SimBy · Apr 22, 2016

CarstenS said:
Even though it's not explicitly stated there, it need to be read as an "up to" still, because, you know, corner cases and financial statements.

Agreed. That's how I always look at perf/W. But again, perf/W is probably one of the most fancy metrics...that tells you almost nothing.

Compared to what exactly, which SKU in which benchmark etc. I would imagine its far lower than 2x compared to Nano.

Grall · Apr 22, 2016

SimBy said:
So below $300 confirmed?

If AMD could do another Radeon HD 4890, that would be ridiculously welcome, IMO. That card was fuken awesome from a gaming perspective. Kickass performance, ridiculously price competitive!

CarstenS · Apr 22, 2016

Grall said:
If AMD could do another Radeon HD 4890, that would be ridiculously welcome, IMO. That card was fuken awesome from a gaming perspective. Kickass performance, ridiculously price competitive!
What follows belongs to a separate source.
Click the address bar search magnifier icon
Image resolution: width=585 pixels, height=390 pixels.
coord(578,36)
You really want AMD to die, don't you? Look at what that ridiculous price war did to them in the aftermath.

Razor1 · Apr 22, 2016

Well I think its always a comparative amount, not that they will want to cut down margins to gain an advantage, if they have the ability to do it and keep their margins healthy it will be good.

Grall · Apr 22, 2016

CarstenS said:
You really want AMD to die, don't you? Look at what that ridiculous price war did to them in the aftermath.
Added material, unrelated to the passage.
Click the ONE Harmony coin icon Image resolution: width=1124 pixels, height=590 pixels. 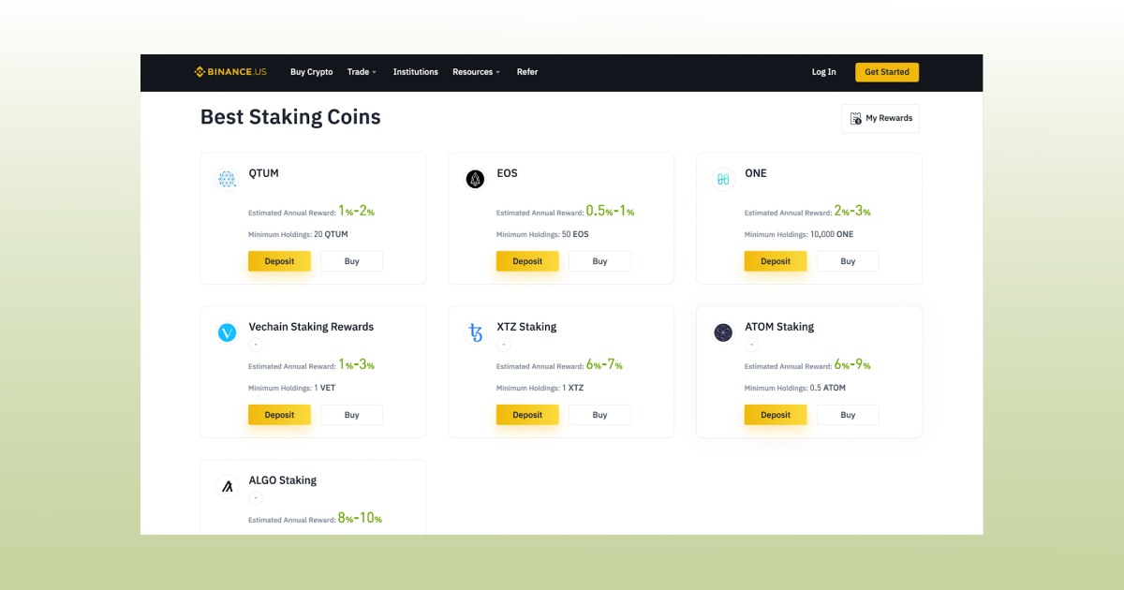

It's not my job to set AMD's prices, that's AMD's job. GPU prices have climbed steadily, and is now at completely ridiculous prices. When the GTX 8800 Ultra hit $600 we thought we were at Peak Ridiculous, but we hadn't seen nothing yet. Nvidia hasn't launched a high-end gaming card at $600 for how long now?

A high-performant GPU for a good price, who wouldn't want that? Even if a $300 Polaris can't beat a $600+ NV GPU, for that price you could buy two AMD cards and run DX12 multiadapter mode in future games and get superior FPSes too as a result...!

3dilettante · Apr 22, 2016

Anarchist4000 said:
What if a per SIMD scalar doesn't have it's own register file and just shares with the VALUs? If the compiler is switching between scalar and vector code paths as needed they shouldn't interfere with each other. Rearranging threads would be a per CU scalar unit which likely would be high performance. That unit could then have a vector sized RF and bulk dump data or update a bunch of indices very quickly. Regrouping an entire thread block would stall a lot of waves without the high performance part.

I was meaning to return to this since putting a scalar unit downstream from whatever buffer or front end stage that splits the CU scalar pipe from the SIMD pipes provides an opportunity for reducing delays, or places the logic more closely to where it can track dependences.

If the delays are reduced or eliminated due to the hardware being more integrated, or implementing a wavefront stall, then the software-exposed model for the architecture doesn't need to change. It might be more optimal if the padding were eliminated, but the compiler could lag behind hardware evolution without compromising correctness.
Short of a local scoreboard, possibly a more general set of flag registers for wavefronts that can stall if a specific instruction hazard might happen would be incremental in impact.

I'm not sure if it would need to share the vector file, since it might require more complex handling when instructions can source both a vector and scalar register. CPUs can handle the basic interlocks needed between an FP and integer-linked set of pipelines within far fewer cycles with incremental complexity increases, and the SIMD pipeline could handle things even more conservatively.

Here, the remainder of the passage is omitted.